Closed adiamb closed 1 year ago
I wrote a companion python preprocessing which is faster than using R to handle fastq processing, I wonder if you would like to test it out give me your feedback? https://github.com/Mignot-Lab/Multiseq10x
Hey @adiamb ,
I've seen this error before but unfortunately do not exactly remember the reason. I sort of remember this happening if I tried to move on to semi-supervised reclassification before I ran the classification steps until there were no negatives... but I could be wrong. Did you ever figure this out?

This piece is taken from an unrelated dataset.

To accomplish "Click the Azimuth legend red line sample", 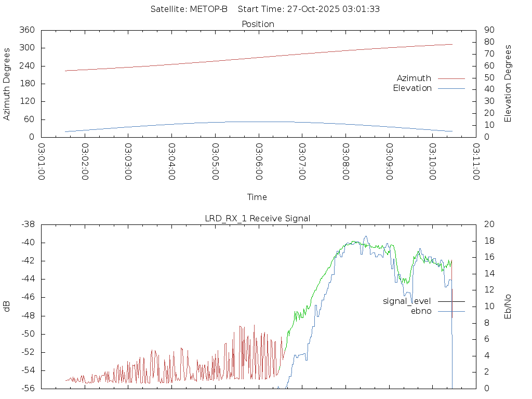I will (x=451, y=78).
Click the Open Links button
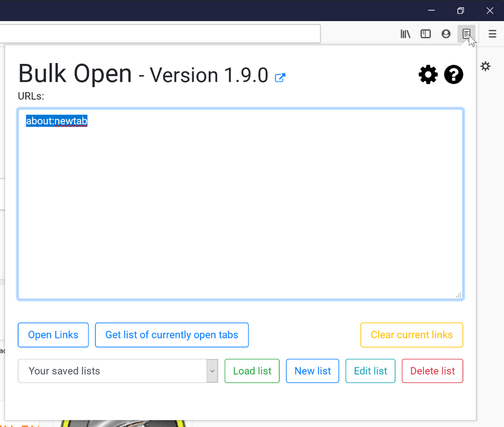The image size is (504, 427). coord(53,335)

And those new python scripts look impressive! I'd consider incorporating if I (or you?) could interface it with R using the reticulate package. I'd like to try to keep the necessary-experience floor for using deMULTIplex low by not requiring users to be versed in both R and python. Feel free to reach out to me at chris.mcginnis@ucsf.edu if you want to chat more.
Chris
Hey chris, when I try to run the
reclass.cells <- findReclassCells(barTable.full, neg.cells = names(final.calls)[which(final.calls=="Negative")])
.it throws an error
[1] "Normalizing barode data..." [1] "Pre-allocating data structures..." Error in
.rowNamesDF<-(x, value = value) : duplicate 'row.names' are not allowed In addition: Warning message: non-unique values when setting 'row.names':
.what am i Missing, if pass a unique command to the neg.cell argument, then it works but then I find duplicated cell.ids where one instance is negative while other is attributed to a sample barcode.